Petit Être

Antoine Schmitt
26 Mai 2001

Les rapports de l’humain avec lui-même, avec sa conscience, avec son futur, avec les autres, tout cela plonge dans ce mystère de la conscience et la capacité de l’homme à décider et à voir qu’il décide. L’homme contient son propre devenir.

Par ailleurs, ceci peut aussi être dit d’un logiciel, d’un programme informatique. Ainsi que le disait Douglas Edric Stanley, un programme contient son propre futur.

Cette analogie entre la nature humaine et la nature de l’algorithme constitue ma base de travail. En travaillant les algorithmes, les programmes, j’aborde des problématiques fondamentales de l’humain. Problématiques qui me questionnent sans relâche.

Donc d’une part j’aborde ces problématiques moi-même en fabricant des petits êtres programmés et contenant leurs propre futur, mais aussi, en montrant ces petits êtres aux spectateurs, je mets ces derniers en contact avec ces problématiques. Et c’est ici qu’intervient cette force étrange qu’est la projection. Les spectateurs accèdent aux tourments de ces petits êtres par la force de la projection.

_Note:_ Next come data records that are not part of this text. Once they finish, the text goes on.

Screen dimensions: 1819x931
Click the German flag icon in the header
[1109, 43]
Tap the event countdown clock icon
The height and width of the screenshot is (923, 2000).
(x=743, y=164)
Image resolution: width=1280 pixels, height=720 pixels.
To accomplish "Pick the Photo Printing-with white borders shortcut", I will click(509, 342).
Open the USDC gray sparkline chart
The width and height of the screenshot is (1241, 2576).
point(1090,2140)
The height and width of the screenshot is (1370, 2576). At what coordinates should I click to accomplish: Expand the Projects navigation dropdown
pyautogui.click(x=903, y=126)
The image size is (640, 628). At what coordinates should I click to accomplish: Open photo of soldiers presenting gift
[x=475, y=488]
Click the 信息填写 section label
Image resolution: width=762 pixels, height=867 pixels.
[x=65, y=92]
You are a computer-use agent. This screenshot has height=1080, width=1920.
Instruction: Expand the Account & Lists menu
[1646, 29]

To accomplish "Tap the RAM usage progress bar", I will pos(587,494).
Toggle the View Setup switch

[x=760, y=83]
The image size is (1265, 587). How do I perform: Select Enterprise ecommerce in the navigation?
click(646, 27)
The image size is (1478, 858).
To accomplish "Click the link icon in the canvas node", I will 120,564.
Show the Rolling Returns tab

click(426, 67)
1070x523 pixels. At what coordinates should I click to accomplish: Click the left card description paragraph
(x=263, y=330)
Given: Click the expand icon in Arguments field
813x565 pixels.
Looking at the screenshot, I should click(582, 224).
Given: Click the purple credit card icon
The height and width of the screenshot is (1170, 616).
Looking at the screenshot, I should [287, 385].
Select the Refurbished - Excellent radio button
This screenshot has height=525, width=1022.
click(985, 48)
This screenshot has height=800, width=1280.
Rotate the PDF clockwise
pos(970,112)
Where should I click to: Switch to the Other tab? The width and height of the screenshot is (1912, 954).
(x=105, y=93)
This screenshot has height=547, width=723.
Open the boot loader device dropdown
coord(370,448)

La projection intervient lorsque les êtres sont inaccessibles, coupés de la réalité du spectateur. Lorsque les réalités du petit être et du spectateur se recoupent, par une interaction, même minime, la projection devient interaction, ou intersubjectivité. Cette interaction est une autre force qui met en relation la nature de deux êtres.

Il y a donc une sorte de système triangulaire relationnel. De moi au petit être par le lien de création. Du petit être au spectateur par l’interaction ou la projection. Et du spectateur à moi, par transitivité, et aussi par analogie car nous sommes tous deux humains et que le petit être ne l’est pas. Le petit être est le miroir dans lequel le spectateur me voit et dans lequel par retour du regard je le vois lui. Mais le petit être est de l’autre coté du miroir.